»»

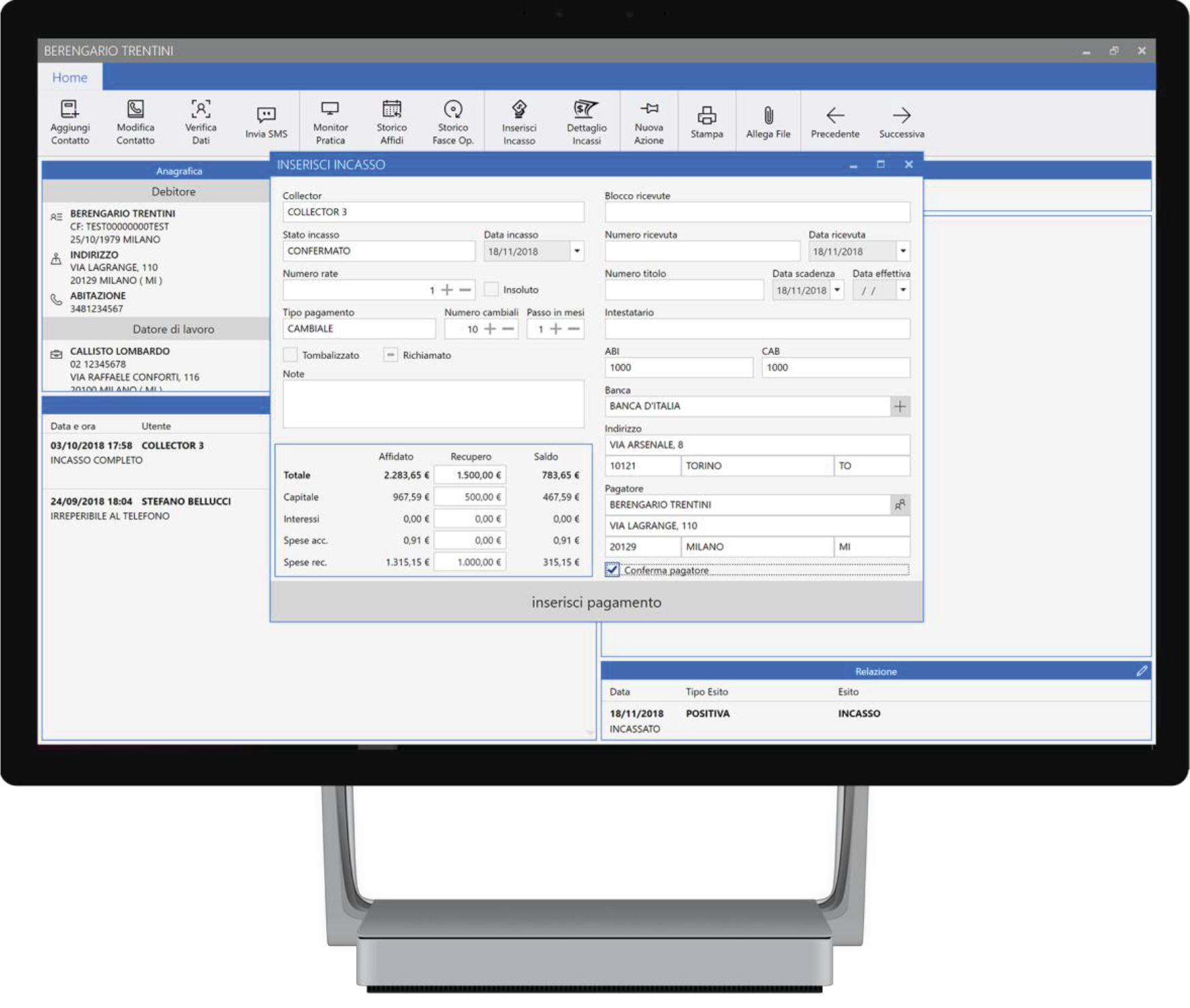
Task: Uncheck the Conferma pagatore checkbox
Action: coord(612,570)
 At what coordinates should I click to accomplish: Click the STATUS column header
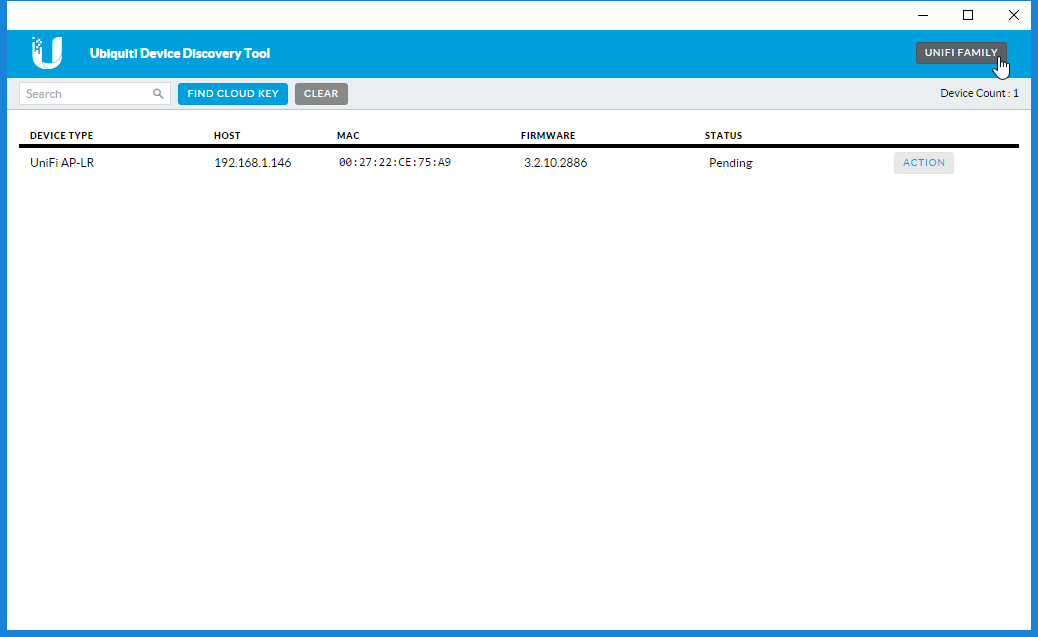click(723, 136)
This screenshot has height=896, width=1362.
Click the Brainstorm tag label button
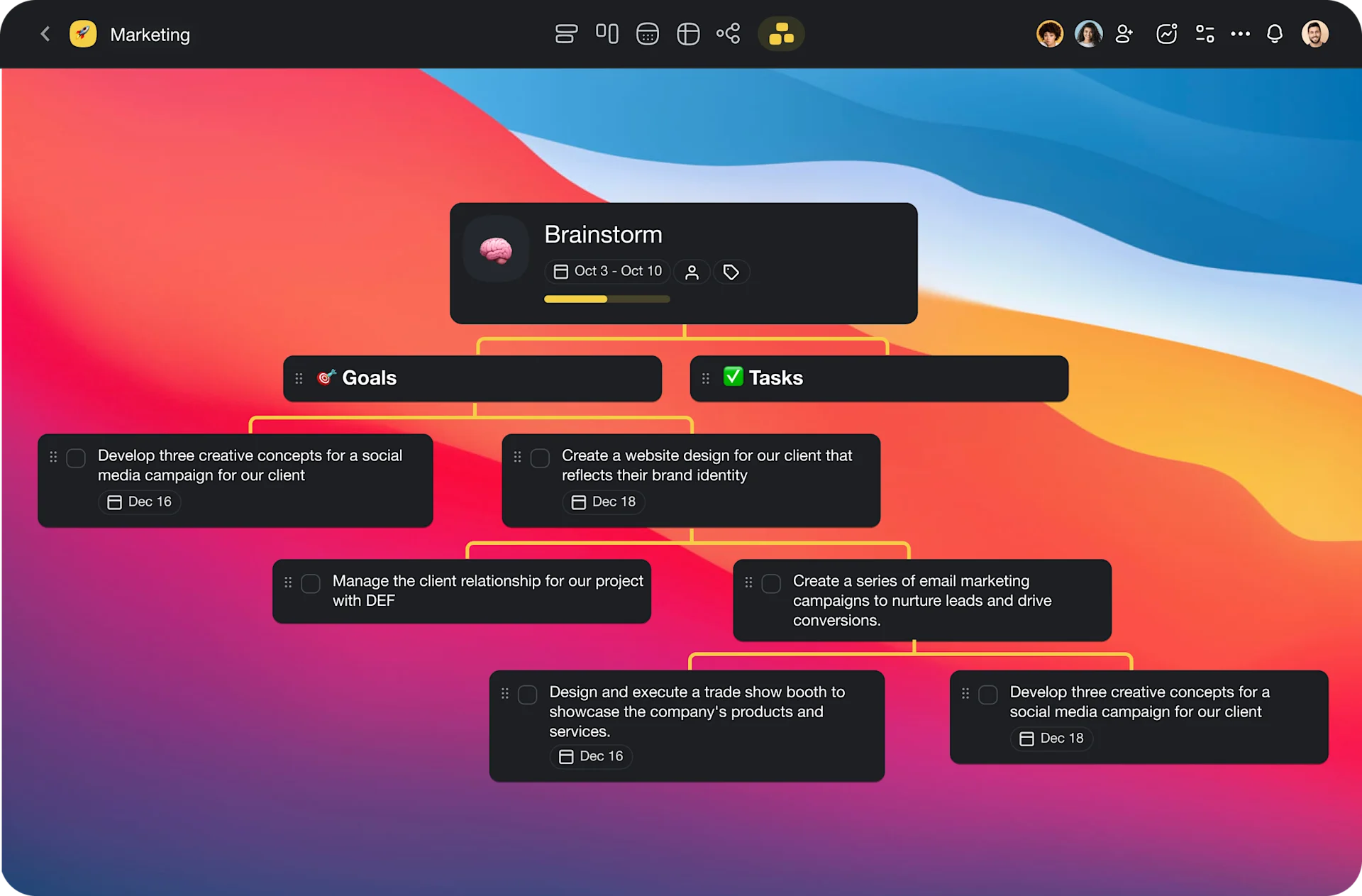[x=731, y=272]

««

● Aim of the exercise: Copy the lines from the one containing "At what coordinates" through the last of the lines, both included, reproducing each exactly and omitting the pictures.

● Written solution:
 At what coordinates should I click to accomplish: Click the STATUS column header
click(723, 136)
This screenshot has height=896, width=1362.
Click the Brainstorm tag label button
[x=731, y=272]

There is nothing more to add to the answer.